We have dicussed this before. Now Don Henley has written an article which has spread like.. whatever.. all over the net the last few days. I picked this out of an email I got yesterday. This was originally published at the Washington Post. --Elektro80

Killing the Music
By Don Henley

When I started in the music business, music was important and vital to our
culture. Artists connected with their fans. Record labels signed
cutting-edge artists, and FM radio offered an incredible variety of music.
Music touched fans in a unique and personal way. Our culture was enriched
and the music business was healthy and strong.

That's all changed.

Today the music business is in crisis. Sales have decreased between 20 and
30 percent over the past three years. Record labels are suing children for
using unauthorized peer-to-peer (P2P) file-sharing systems. Only a few
artists ever hear their music on the radio, yet radio networks are battling
Congress over ownership restrictions. Independent music stores are closing
at an unprecedented pace. And the artists seem to be at odds with just about
everyone -- even the fans.
Contrary to conventional wisdom, the root problem is not the artists, the
fans or even new Internet technology. The problem is the music industry
itself. It's systemic. The industry, which was once composed of hundreds of
big and small record labels, is now controlled by just a handful of
unregulated, multinational corporations determined to continue their mad
rush toward further consolidation and merger. Sony and BMG announced their
agreement to merge in November, and EMI and Time Warner may not be far
behind. The industry may soon be dominated by only three multinational

The executives who run these corporations believe that music is solely a
commodity. Unlike their predecessors, they fail to recognize that music is
as much a vital art form and social barometer as it is a way to make a
profit. At one time artists actually developed meaningful, even if strained,
relationships with their record labels. This was possible because labels
were relatively small and accessible, and they had an incentive to join with
the artists in marketing their music. Today such a relationship is
practically impossible for most artists.

Labels no longer take risks by signing unique and important new artists, nor
do they become partners with artists in the creation and promotion of the
music. After the music is created, the artist's connection with it is
minimized and in some instances is nonexistent. In their world, music is
generic. A major record label president confirmed this recently when he
referred to artists as "content providers." Would a major label sign Johnny
Cash today? I doubt it.

Radio stations used to be local and diverse. Deejays programmed their own
shows and developed close relationships with artists. Today radio stations
are centrally programmed by their corporate owners, and airplay is
essentially bought rather than earned.

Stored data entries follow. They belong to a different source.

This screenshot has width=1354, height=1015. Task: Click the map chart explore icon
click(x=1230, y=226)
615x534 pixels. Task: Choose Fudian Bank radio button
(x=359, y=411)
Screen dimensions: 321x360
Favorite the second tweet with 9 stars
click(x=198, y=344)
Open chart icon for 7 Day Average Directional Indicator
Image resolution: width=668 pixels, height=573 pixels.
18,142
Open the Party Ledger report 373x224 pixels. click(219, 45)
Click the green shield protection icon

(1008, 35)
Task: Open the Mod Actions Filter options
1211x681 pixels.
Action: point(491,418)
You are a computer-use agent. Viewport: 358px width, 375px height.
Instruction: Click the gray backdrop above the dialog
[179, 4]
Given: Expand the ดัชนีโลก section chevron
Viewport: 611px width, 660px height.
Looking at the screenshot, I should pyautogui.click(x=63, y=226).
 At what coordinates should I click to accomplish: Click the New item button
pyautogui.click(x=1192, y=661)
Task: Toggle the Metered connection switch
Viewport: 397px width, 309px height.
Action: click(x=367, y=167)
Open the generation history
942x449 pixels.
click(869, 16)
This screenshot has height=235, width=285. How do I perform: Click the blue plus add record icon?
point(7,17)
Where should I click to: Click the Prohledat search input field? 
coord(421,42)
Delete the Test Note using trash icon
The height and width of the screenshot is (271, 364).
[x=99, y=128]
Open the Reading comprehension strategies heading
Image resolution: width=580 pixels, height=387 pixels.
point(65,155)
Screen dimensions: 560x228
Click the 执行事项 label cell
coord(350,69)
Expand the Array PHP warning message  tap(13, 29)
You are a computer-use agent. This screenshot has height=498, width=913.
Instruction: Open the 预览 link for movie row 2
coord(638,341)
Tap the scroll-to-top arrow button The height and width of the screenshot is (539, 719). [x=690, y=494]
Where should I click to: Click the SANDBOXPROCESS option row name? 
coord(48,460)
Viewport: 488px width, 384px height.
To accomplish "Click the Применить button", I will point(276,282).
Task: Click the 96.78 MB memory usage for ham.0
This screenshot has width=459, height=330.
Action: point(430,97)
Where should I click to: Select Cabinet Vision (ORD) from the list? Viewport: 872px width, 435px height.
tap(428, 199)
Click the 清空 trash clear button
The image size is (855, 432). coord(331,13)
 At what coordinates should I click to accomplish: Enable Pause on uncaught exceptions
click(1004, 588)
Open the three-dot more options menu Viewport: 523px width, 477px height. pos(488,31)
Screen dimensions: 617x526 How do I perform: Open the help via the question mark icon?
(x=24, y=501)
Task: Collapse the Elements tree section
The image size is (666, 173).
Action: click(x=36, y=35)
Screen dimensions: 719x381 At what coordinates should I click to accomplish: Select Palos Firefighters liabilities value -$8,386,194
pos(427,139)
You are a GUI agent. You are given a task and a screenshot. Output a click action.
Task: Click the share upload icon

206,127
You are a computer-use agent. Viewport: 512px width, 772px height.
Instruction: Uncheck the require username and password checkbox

The floodgates have opened for
corporations to buy an almost unlimited number of radio stations, as well as
concert venues and agencies. The delicate balance between artists and radio
networks has been dramatically altered; networks can now, and often do,
exert unprecedented pressure on artists. Whatever connection the artists had
with their music on the airwaves is almost totally gone.

Music stores used to be magical places offering wide variety. Today the
three largest music retailers are Best Buy, Wal-Mart and Target. In those
stores shelf space is limited, making it harder for new artists to emerge.
Even established artists are troubled by stores using music as a loss
leader. Smaller, more personalized record stores are closing all over the
country -- some because of rampant P2P piracy but many others because of
competition from department stores that traditionally have no connection
whatsoever with artists.

Piracy is perhaps the most emotionally gut-wrenching problem facing artists.
Artists like the idea of a new and better business model for the industry,
but they cannot accept a business model that uses their music without
authority or compensation. Suing kids is not what artists want, but many of
them feel betrayed by fans who claim to love artists but still want their
music free.

The music industry must also take a large amount of blame for this piracy.
Not only did the industry not address the issue sooner, it provided the P2P
users with a convenient scapegoat. Many kids rationalize their P2P habit by
pointing out that only record labels are hurt -- that the labels don't pay
the artists anyway. This is clearly wrong, because artists are at the bottom
of the food chain. They are the ones hit hardest when sales take a nosedive
and when the labels cut back on promotion, on signing new artists and on
keeping artists with potential. Artists are clearly affected, yet because
many perceive the music business as being dominated by rich multinational
corporations, the pain felt by the artist has no public face.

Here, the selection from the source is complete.